> [TASK REQUIREMENTS]: Rewrite the listing below with each "icon" replaced by "button" and everything else unchanged. Omit the pictures from your version.
──────────────────────────────
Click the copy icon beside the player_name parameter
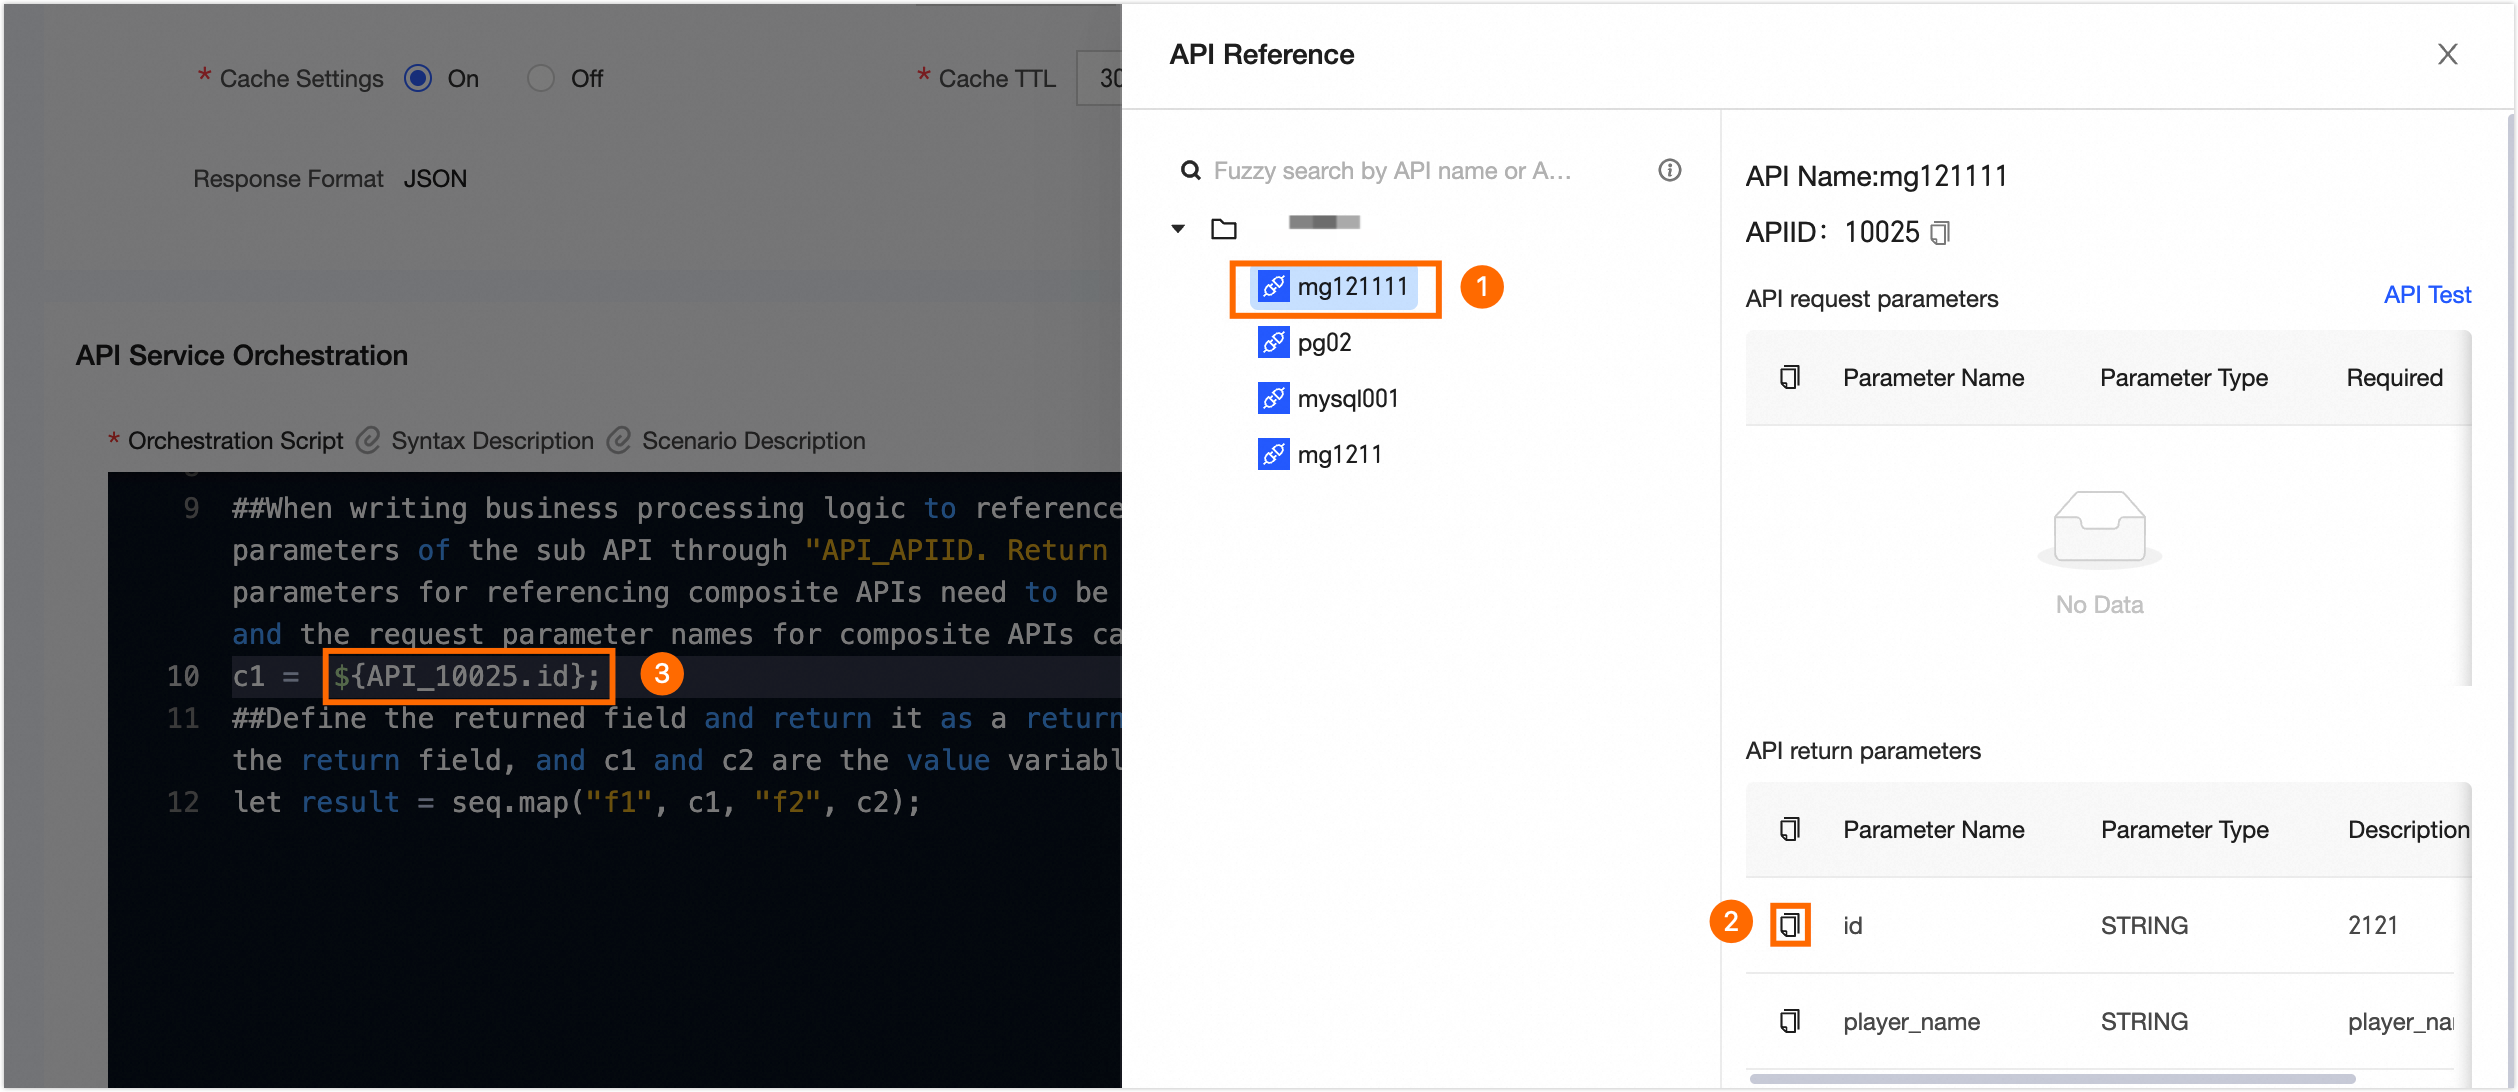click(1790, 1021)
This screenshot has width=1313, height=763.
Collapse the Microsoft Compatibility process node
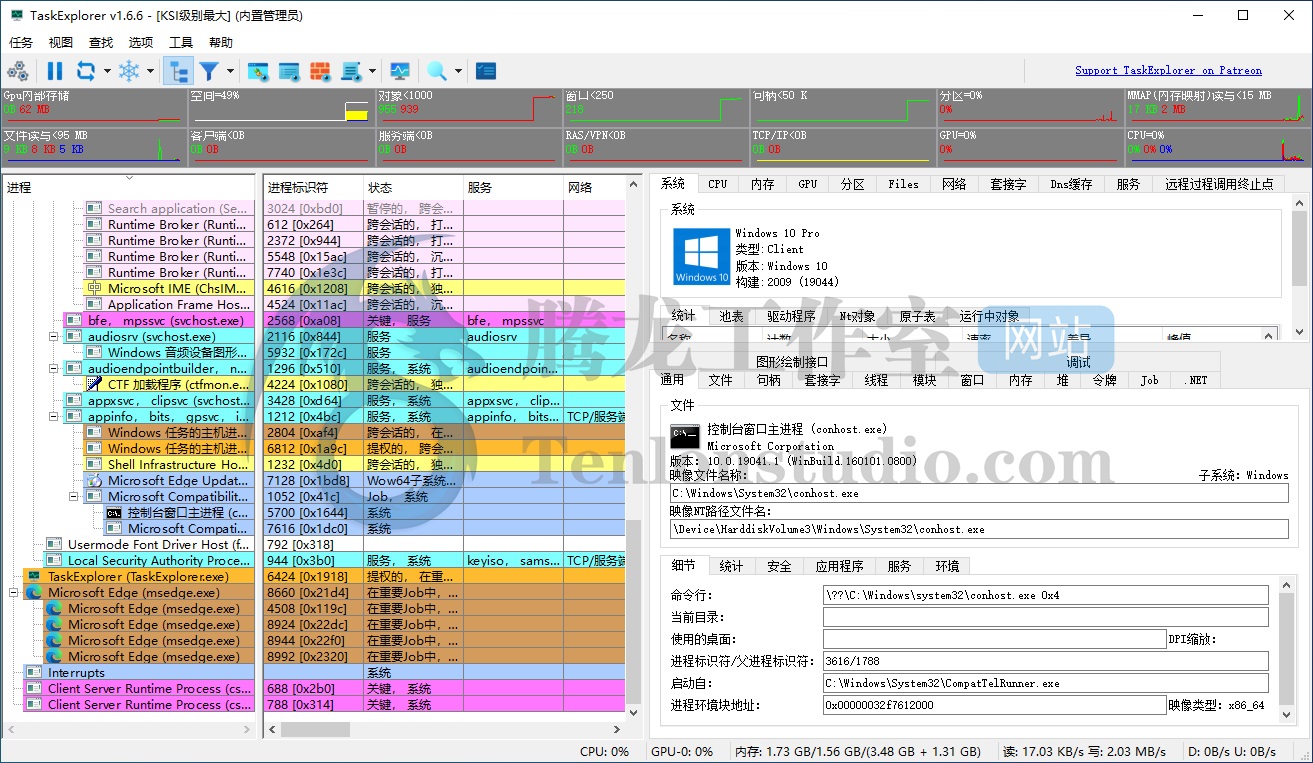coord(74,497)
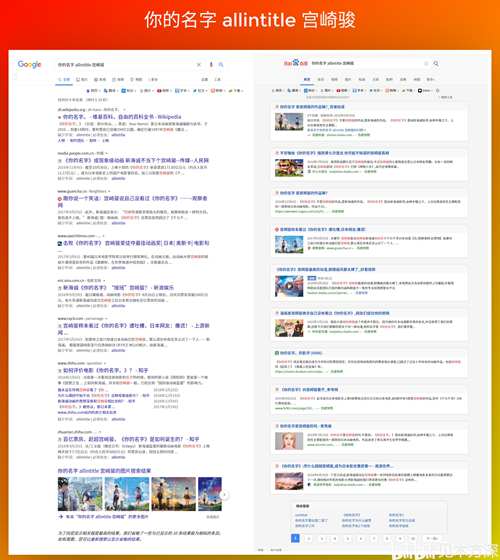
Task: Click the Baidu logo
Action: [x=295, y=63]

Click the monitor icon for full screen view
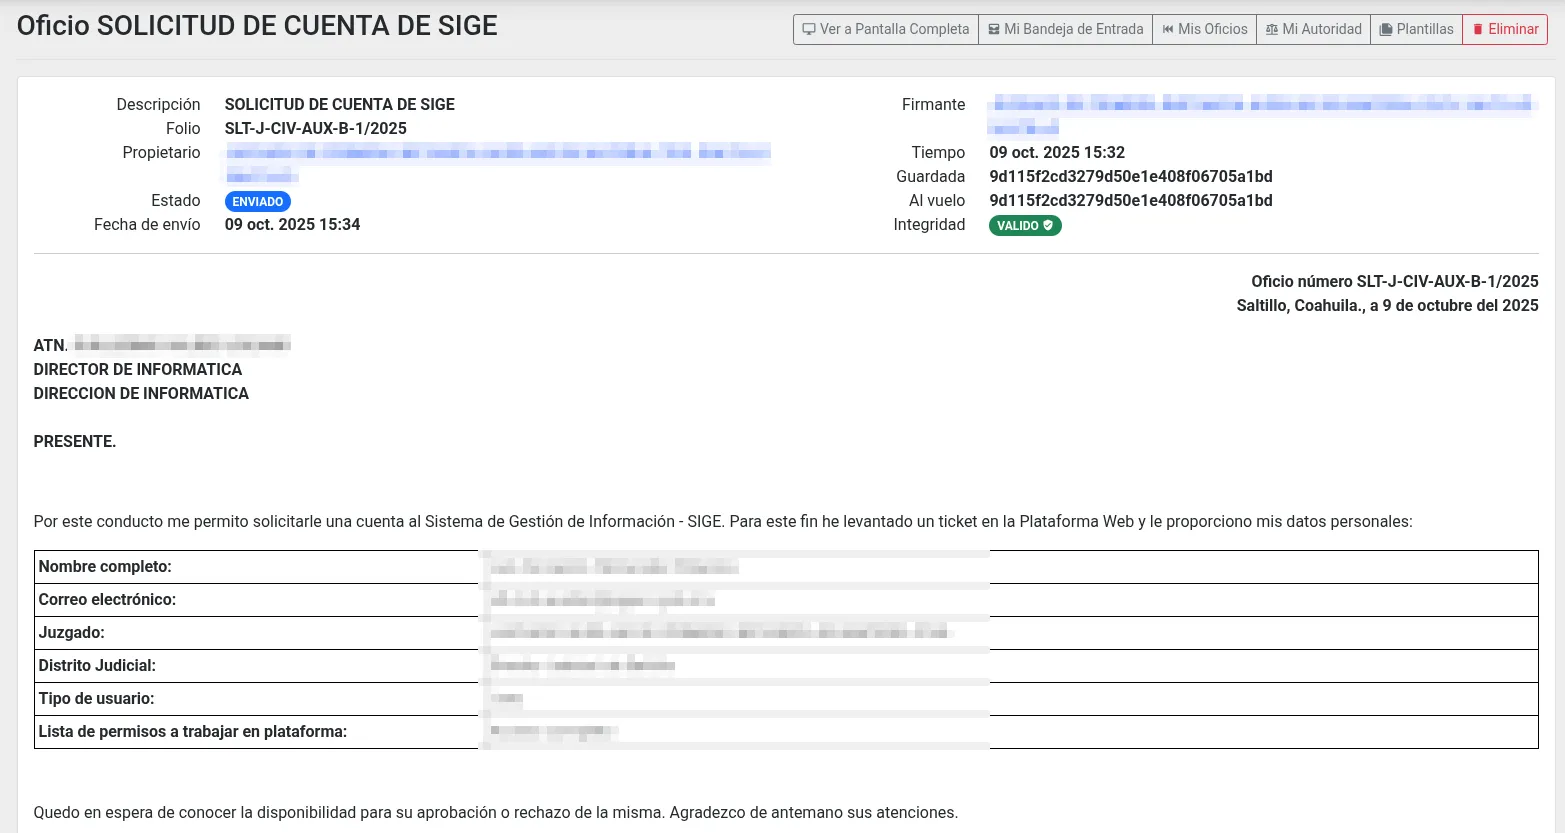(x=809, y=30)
──────────────────────────────
> [CORRECT ANSWER]:
Click the copy button beside the player_name parameter
click(1790, 1021)
This screenshot has width=1313, height=763.
Collapse the Microsoft Compatibility process node
coord(74,497)
Task: Click the Baidu logo
Action: [x=295, y=63]

Click the monitor button for full screen view
(x=809, y=30)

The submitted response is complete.